> [The exercise] Put the lines of the items below into a Markdown table with the columns Row and Line, starting at the line containing "This screenshot has" and ending at the line containing "tap(285, 241)". Number each row and leave out any blank lines.
## start Data to use
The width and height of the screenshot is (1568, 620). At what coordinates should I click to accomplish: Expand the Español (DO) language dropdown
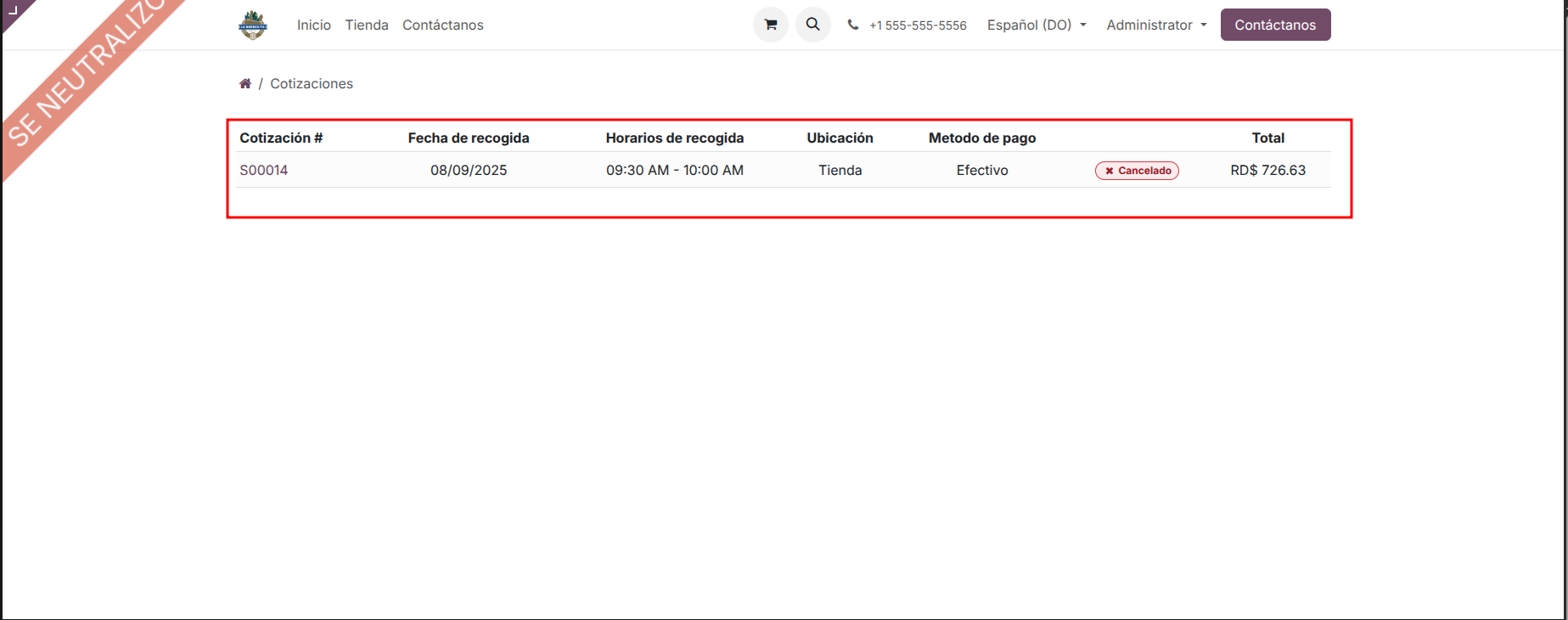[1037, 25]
## end Data to use
## start Data to use
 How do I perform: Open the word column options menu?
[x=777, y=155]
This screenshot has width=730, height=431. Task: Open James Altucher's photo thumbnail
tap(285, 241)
## end Data to use
## start Data to use
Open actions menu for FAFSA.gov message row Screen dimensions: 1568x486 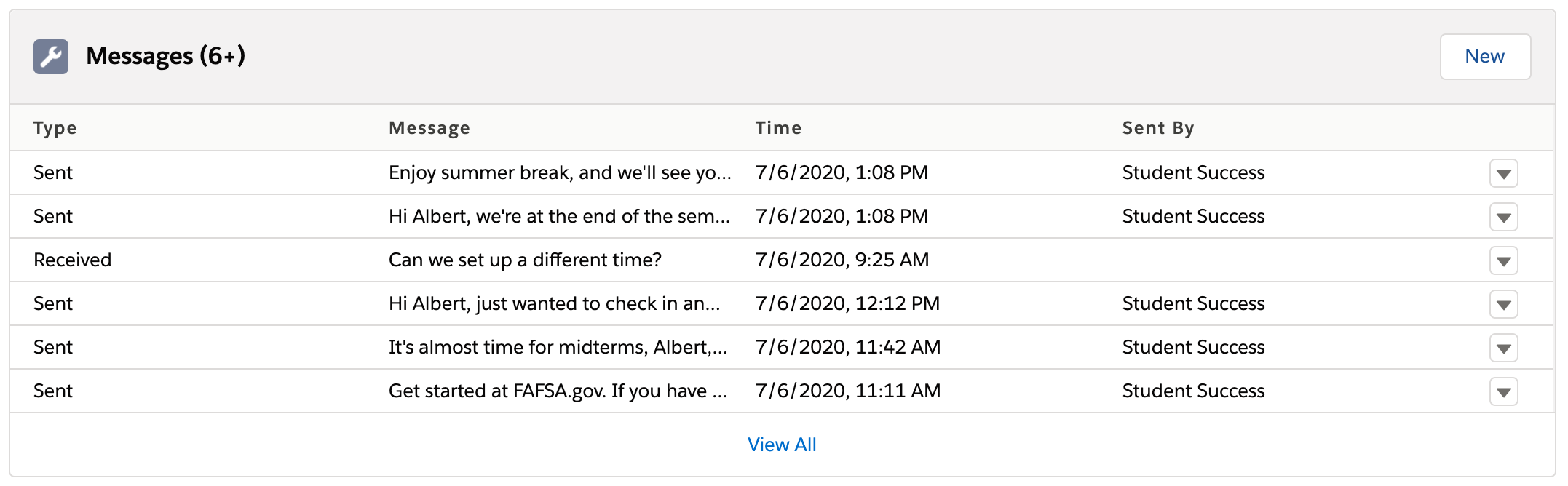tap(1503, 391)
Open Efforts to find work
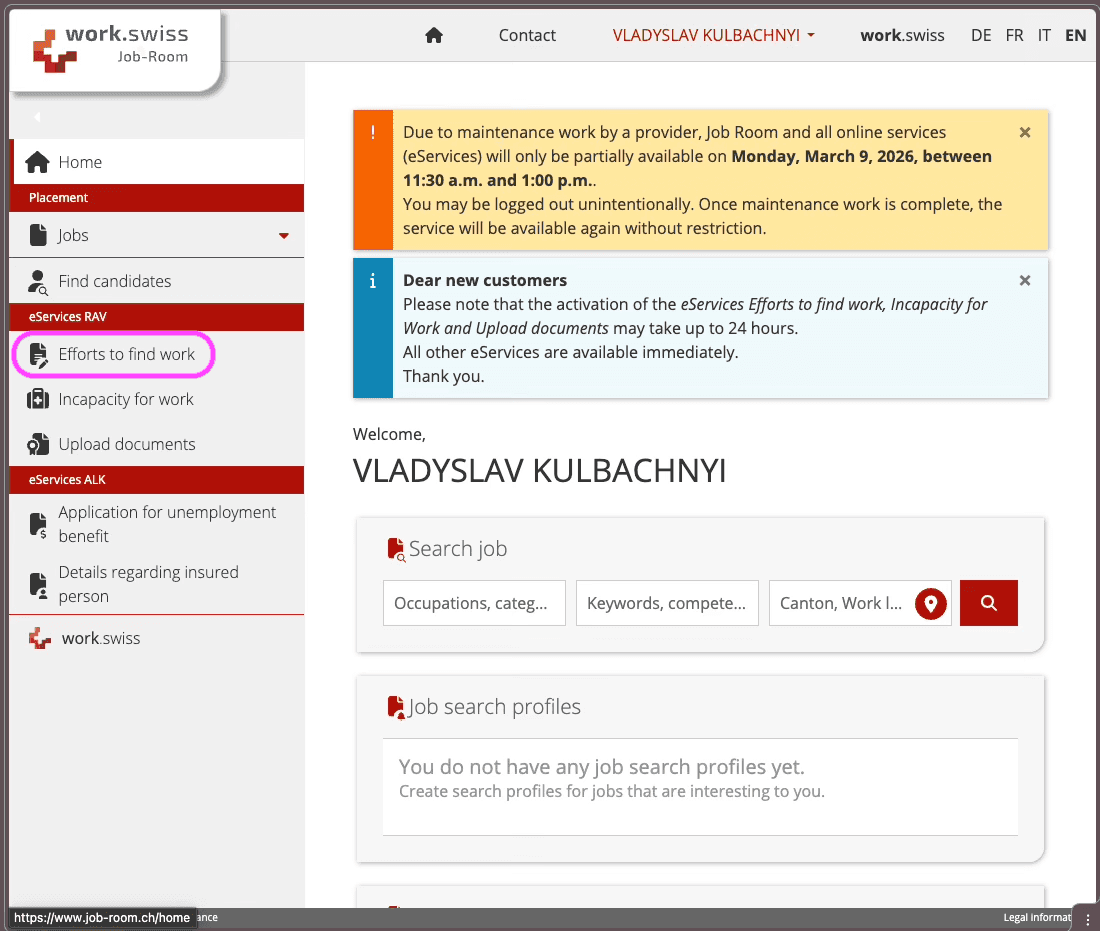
## end Data to use
> [Result of this task]
| Row | Line |
|---|---|
| 1 | This screenshot has width=730, height=431. Task: Open James Altucher's photo thumbnail |
| 2 | tap(285, 241) |